START DOCUMENT SEGMENT

GPs say medical centres in NSW could be forced to shut down or charge patients higher fees if a court decision finds clinics are liable for payroll tax.
Prior to a recent NSW tribunal ruling, medical clinics typically collected patient fees, withheld a certain percentage to cover rent or other expenses, and passed on the rest to "tenanted" General Practitioners (GPs).
Under a new interpretation of payroll tax administration, tenanted GPs would be considered employees rather than service providers.
It would mean clinics in NSW that pay more than $1.2 million per year in wages, superannuation and contractor payments would have to pay 5.45 per cent of those wages in tax to the state's revenue office.
The Royal Australian College of General Practitioners' (RACGP) North Coast representative Debra King said it was a "terrible situation for patients", with the increased costs for GPs likely to be passed on.
"They're going to have to pay more out of pocket expenses for primary health and GP services," said Dr King, who works as a GP in Port Macquarie.
A RACGP survey found that if payroll tax was applied to tenanted GPs, only three per cent of practices would be able to absorb the cost.
One in five survey respondents said their practice would close, and 78 per cent said patients would have to pay higher fees.
"GP businesses will close down … less and less medical students will pick general practice as a specialty and that flows on to the whole health system," Dr King said.
GP clinics being liable for payroll tax hinges on the outcome of an appeal in the Thomas and Naaz medical centre case, which was heard in the NSW Court of Appeal last Friday.
Smaller GP clinics are expected to be hit hardest, meaning regional and rural areas already starved of doctors will likely suffer the most.
Dr King said bulk billing was already declining and patients were paying more because the Medicare rebate had not increased for 10 years.
"It's ridiculous … it's going to put further strain [on GPs] in an already strained [healthcare] industry," she said.
"People that are most vulnerable … that can't afford to go to the doctor will be the ones that don't treat their medical conditions. That's not right."

END DOCUMENT SEGMENT
START DATA SEGMENT

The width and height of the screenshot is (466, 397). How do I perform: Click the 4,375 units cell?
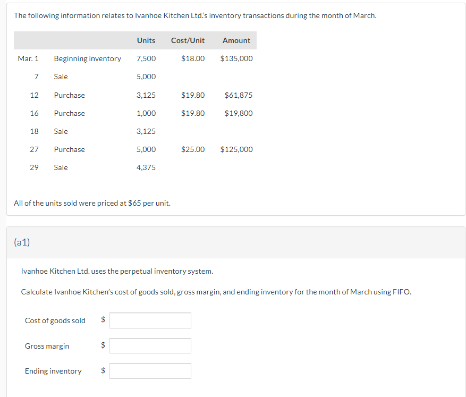coord(146,167)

END DATA SEGMENT

**THINGS TO DO:**
(a) List every numerical figure that appears in the article about GP clinics and NSW payroll tax, along with what each figure refers to.
(b) Extend the article about GP clinics and NSW payroll tax, beginning after its final quoted sentence.

**ANSWERS TO EACH TASK:**
(a)
- $1.2 million: the yearly total of wages, superannuation and contractor payments above which NSW clinics would have to pay payroll tax
- 5.45 per cent: the rate of tax on those wages that clinics would pay to the state's revenue office
- three per cent: the share of practices that could absorb the cost if payroll tax applied to tenanted GPs, according to the RACGP survey
- one in five: the share of survey respondents who said their practice would close
- 78 per cent: the share of survey respondents who said patients would have to pay higher fees
- 10 years: how long the Medicare rebate has gone without an increase

(b)
The RACGP has called for NSW to follow Queensland and adopt a two-year "grace period" for clinics to get their affairs in order before the changes are enforced.
Last month, Queensland Treasurer Cameron Dick said he had discussed the matter with NSW counterpart Matt Kean, but the NSW treasurer's office declined to provide a comment on whether NSW was considering a similar grace period.
A NSW government spokesperson said "the NSW government is assessing the implications for general practices and will continue to work constructively with all relevant stakeholders".
Dr King said a grace period and provision of clear government guidance in NSW was urgently needed, but the RACGP wanted tenanted GPs to be exempt completely from payroll tax.
Calls to change law
ECOVIS director Heath Stewart, a tax specialist in the healthcare industry, said state governments should amend the law immediately, not wait for the outcome of the Thomas and Naaz appeal.
Mr Stewart said typically, a medical centre with $5 million in patient revenue might be operating with a bottom line profit of less than 10 per cent, so having to pay payroll tax of around $200,000, potentially made the business economically unviable.
"[The Payroll Tax Act] should be amended to exclude payments to doctors … [for] the wider healthcare benefit of the … community," he said
"This should be about affordable healthcare for mums and dads and this is just a sad tax grab.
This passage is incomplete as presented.